→ Recorded data
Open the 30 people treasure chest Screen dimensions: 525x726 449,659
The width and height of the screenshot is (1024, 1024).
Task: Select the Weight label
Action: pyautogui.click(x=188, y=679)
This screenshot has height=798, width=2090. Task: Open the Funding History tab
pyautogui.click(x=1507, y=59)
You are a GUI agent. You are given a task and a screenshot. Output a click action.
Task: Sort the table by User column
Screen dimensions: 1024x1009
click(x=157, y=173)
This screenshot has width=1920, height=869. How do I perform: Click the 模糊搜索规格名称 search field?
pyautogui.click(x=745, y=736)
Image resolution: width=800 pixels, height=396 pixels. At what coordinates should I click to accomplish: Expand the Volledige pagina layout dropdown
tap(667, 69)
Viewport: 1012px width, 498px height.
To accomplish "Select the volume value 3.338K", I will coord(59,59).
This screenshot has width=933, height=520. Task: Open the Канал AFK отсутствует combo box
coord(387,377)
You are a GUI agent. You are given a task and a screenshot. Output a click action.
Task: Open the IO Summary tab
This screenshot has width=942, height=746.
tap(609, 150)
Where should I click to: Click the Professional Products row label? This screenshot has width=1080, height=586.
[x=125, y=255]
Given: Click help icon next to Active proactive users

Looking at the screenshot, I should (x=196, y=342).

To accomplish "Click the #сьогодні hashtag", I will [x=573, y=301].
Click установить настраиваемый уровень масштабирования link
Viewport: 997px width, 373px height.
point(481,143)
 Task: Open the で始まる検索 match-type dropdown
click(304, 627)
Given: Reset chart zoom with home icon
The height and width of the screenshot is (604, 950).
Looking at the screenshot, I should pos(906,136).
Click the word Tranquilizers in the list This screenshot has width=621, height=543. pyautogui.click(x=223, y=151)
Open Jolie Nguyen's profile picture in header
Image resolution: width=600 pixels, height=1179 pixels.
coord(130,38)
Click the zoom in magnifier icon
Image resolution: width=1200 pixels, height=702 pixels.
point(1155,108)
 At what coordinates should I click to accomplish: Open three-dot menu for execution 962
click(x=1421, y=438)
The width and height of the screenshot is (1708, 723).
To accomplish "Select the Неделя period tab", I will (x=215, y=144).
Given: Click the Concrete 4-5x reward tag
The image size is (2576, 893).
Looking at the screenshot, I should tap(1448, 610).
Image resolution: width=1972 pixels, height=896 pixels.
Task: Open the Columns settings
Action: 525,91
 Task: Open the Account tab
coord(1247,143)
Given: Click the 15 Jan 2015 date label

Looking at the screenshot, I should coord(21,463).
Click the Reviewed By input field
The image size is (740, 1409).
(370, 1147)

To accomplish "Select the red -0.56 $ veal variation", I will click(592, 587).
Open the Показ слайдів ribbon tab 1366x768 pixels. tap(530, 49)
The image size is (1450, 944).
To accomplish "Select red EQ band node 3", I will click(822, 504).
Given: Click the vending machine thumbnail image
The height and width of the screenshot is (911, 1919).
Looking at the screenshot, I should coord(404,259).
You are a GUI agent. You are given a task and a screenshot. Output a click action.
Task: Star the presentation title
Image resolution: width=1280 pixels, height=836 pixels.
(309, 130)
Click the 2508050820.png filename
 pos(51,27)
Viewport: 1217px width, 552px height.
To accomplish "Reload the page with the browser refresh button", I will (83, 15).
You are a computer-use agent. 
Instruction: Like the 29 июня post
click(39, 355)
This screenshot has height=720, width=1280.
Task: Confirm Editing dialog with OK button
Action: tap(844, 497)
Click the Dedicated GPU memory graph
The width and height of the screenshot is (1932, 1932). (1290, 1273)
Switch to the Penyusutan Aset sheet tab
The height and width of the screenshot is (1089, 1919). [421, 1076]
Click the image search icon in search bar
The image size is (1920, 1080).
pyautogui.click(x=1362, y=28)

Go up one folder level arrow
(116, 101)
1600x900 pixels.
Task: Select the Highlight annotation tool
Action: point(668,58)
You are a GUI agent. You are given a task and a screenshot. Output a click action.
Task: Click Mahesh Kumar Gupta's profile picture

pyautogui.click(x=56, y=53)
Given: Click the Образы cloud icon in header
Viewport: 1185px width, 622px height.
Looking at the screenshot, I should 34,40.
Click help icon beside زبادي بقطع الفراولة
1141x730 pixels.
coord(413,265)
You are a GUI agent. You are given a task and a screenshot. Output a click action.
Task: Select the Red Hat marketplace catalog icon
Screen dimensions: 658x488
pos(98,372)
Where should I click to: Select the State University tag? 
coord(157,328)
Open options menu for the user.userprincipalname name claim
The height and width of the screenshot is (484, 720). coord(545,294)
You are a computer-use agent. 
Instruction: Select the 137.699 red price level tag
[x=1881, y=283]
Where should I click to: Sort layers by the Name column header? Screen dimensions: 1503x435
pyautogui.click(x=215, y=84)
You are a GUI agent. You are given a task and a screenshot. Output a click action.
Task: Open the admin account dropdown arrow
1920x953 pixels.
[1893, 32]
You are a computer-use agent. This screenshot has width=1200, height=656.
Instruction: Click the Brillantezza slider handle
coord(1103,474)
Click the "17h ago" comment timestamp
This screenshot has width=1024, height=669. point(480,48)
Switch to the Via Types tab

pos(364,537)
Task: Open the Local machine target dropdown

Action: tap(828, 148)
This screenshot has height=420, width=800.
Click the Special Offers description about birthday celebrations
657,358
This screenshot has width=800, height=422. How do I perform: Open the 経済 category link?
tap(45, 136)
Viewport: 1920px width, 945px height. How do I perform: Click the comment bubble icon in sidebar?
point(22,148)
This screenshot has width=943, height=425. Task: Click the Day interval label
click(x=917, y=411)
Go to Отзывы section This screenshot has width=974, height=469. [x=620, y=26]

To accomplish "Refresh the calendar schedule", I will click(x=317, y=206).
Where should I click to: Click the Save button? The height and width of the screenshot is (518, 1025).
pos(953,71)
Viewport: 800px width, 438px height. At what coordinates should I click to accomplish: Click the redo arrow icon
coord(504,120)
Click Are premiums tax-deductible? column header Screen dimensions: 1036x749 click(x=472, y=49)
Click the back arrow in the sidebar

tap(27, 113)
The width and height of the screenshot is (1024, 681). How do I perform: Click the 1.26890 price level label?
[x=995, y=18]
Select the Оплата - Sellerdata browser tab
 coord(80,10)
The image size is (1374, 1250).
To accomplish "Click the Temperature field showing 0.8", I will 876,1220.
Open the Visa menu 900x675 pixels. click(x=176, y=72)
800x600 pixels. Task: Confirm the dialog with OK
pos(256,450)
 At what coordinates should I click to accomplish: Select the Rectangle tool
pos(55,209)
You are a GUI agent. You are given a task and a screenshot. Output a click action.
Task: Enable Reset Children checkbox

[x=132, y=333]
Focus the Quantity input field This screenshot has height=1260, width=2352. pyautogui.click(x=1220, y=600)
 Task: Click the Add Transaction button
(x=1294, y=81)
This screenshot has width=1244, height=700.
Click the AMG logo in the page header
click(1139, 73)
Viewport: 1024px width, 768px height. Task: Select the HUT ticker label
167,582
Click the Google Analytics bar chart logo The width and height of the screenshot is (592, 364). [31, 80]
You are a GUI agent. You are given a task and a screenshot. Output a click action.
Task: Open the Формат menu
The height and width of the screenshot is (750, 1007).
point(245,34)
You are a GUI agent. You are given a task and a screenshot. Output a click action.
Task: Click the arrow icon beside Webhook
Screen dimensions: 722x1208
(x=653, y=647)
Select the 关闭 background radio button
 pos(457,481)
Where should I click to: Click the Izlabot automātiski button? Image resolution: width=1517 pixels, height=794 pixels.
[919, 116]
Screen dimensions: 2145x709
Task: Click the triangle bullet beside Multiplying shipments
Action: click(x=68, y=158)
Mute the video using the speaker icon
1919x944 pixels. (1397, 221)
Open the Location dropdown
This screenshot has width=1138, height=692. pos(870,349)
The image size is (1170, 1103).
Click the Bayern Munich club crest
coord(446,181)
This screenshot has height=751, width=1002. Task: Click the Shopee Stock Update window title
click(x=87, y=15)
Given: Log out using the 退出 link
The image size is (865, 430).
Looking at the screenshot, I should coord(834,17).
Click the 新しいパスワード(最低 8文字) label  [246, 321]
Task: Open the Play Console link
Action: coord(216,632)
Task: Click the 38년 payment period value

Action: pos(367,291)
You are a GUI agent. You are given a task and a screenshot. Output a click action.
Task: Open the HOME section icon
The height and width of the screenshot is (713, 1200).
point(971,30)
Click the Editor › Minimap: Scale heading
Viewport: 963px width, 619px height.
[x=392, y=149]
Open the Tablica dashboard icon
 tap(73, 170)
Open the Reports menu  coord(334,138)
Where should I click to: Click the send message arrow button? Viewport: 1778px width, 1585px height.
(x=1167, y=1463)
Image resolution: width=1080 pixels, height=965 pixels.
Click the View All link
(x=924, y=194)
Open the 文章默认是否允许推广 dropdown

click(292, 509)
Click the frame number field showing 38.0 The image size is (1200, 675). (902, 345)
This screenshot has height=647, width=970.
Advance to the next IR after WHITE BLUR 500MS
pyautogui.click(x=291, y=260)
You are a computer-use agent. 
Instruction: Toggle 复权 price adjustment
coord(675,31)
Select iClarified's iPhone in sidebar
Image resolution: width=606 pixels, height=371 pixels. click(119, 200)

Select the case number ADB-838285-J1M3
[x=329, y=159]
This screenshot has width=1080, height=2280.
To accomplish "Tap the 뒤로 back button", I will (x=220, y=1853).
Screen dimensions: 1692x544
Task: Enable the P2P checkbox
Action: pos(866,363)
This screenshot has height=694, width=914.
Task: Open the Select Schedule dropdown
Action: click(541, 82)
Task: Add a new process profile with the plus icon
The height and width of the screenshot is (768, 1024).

→ Work to complete
From the listing above, return the lines starting at the one with "At what coordinates should I click to accomplish: Open" and ending at the one with "The image size is (1450, 944).", both kept, exactly as they appear and nothing more.

→ Reply
 At what coordinates should I click to accomplish: Open three-dot menu for execution 962
click(x=1421, y=438)
The width and height of the screenshot is (1708, 723).
To accomplish "Select the Неделя period tab", I will (x=215, y=144).
Given: Click the Concrete 4-5x reward tag
The image size is (2576, 893).
Looking at the screenshot, I should tap(1448, 610).
Image resolution: width=1972 pixels, height=896 pixels.
Task: Open the Columns settings
Action: 525,91
 Task: Open the Account tab
coord(1247,143)
Given: Click the 15 Jan 2015 date label

Looking at the screenshot, I should coord(21,463).
Click the Reviewed By input field
The image size is (740, 1409).
(370, 1147)

To accomplish "Select the red -0.56 $ veal variation", I will click(592, 587).
Open the Показ слайдів ribbon tab 1366x768 pixels. tap(530, 49)
The image size is (1450, 944).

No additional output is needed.